▶ _WHAT YOU NEED TO DO_: Reproduce the material word for word, from its first line through the line containing "more [443, 1107]", including both of those lines.

▶ _DATA LISTING_:

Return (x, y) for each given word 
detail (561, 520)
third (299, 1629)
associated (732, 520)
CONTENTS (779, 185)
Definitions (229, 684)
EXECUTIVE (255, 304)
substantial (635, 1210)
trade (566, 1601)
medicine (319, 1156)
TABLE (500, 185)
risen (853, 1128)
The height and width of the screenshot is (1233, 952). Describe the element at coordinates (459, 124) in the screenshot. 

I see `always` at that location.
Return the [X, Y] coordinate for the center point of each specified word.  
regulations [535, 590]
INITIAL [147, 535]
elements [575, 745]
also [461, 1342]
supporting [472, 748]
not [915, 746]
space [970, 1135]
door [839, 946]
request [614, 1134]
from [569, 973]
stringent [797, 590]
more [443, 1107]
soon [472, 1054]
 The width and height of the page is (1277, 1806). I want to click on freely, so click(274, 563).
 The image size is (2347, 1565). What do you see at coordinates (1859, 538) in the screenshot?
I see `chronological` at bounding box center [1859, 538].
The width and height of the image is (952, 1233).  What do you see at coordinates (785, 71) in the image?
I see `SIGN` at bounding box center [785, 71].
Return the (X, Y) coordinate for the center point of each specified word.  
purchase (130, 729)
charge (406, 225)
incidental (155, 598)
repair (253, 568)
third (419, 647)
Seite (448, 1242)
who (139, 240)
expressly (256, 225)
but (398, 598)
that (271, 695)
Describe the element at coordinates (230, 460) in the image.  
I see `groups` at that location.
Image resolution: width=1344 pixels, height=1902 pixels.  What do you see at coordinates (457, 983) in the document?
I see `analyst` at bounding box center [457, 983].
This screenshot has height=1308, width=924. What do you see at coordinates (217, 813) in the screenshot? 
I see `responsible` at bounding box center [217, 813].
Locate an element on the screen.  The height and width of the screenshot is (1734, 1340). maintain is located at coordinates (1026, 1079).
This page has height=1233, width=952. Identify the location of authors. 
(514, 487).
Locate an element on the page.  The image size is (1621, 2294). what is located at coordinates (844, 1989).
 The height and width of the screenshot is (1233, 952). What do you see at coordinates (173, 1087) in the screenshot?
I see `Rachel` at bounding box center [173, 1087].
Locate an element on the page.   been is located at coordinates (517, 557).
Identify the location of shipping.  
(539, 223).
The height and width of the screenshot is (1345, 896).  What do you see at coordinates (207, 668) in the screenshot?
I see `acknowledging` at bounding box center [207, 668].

▶ _ANSWER TO THE TASK_:
Return (x, y) for each given word 
detail (561, 520)
third (299, 1629)
associated (732, 520)
CONTENTS (779, 185)
Definitions (229, 684)
EXECUTIVE (255, 304)
substantial (635, 1210)
trade (566, 1601)
medicine (319, 1156)
TABLE (500, 185)
risen (853, 1128)
The height and width of the screenshot is (1233, 952). Describe the element at coordinates (459, 124) in the screenshot. 

I see `always` at that location.
Return the [X, Y] coordinate for the center point of each specified word.  
regulations [535, 590]
INITIAL [147, 535]
elements [575, 745]
also [461, 1342]
supporting [472, 748]
not [915, 746]
space [970, 1135]
door [839, 946]
request [614, 1134]
from [569, 973]
stringent [797, 590]
more [443, 1107]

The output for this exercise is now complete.